It was a profound, shocking thermodynamic exchange.

She was pulling the lethal, excess heat out of my system with every frantic beat of her heart, acting as a living heat sink for a supernova.

I held her tighter, burying my face against the crown of her head. The scent of her—like sweet, cold rain on dry stone, laced with the frantic heat of her panic—cut through the choking sulfur of the storm.

We were a closed circuit of survival. If I let her go, she would be pulverized by the storm. If she let me go, the Rebirth Cycle would violently consume me mid-air.

"Hold on!" I roared, the sound instantly swallowed by the deafening howl of the wind.

I banked sharply, trying to catch the hot, rising thermal currents generated by the magma river below us.

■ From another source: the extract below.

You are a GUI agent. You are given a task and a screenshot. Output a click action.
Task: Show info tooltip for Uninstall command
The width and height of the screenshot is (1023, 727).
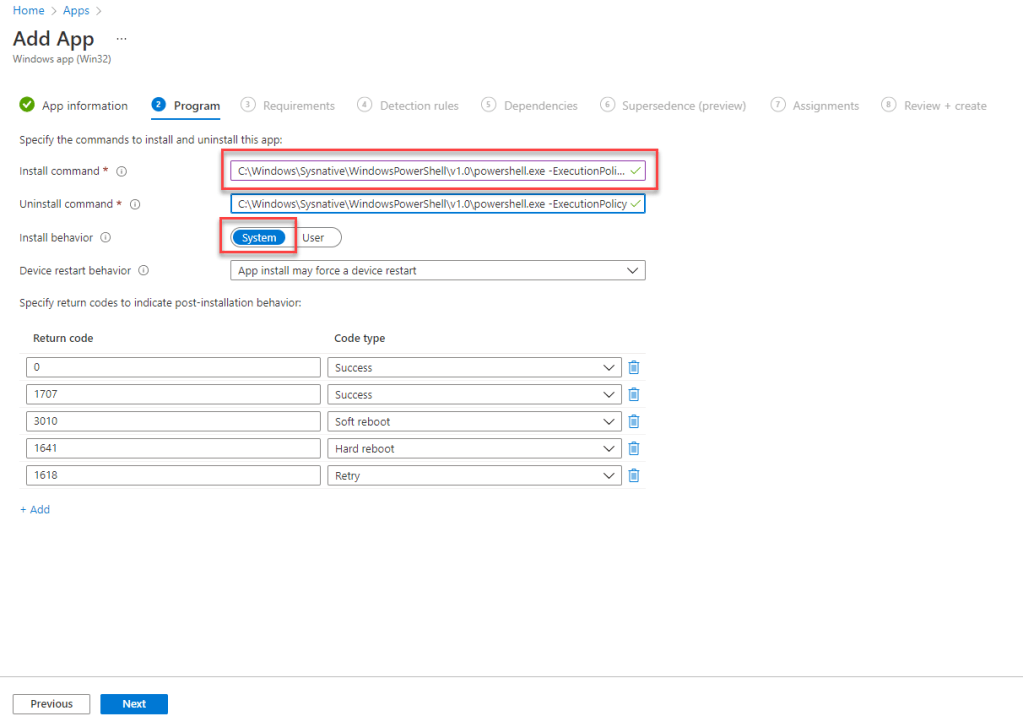tap(134, 204)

We needed elevation. The jagged, razor-sharp peaks of the Obsidian Ridge were looming in the darkness ahead, a massive wall of black rock that separated the resort valley from the deep Exclusion Zone.

My left wing caught a sudden, violent crosswind. The brittle feathers groaned, a sickening sound of overstressed keratin. Pain, sharp and blinding, lanced down my spine. I gritted my teeth, the burning channels in my neck flaring a brilliant, violent orange as I forced the wing back into alignment.

We cleared the first jagged spire by inches. The heat radiating from the rock below was intense, pushing us upward.

But as we crossed the apex of the ridge, the geography shifted. The magma river plunged deep underground, disappearing into the vast network of subterranean lava tubes.

The thermal updraft vanished.

It was like hitting a physical wall of dead air. The lift keeping us airborne evaporated in a fraction of a second. The sudden loss of pressure jerked my stomach violently upward.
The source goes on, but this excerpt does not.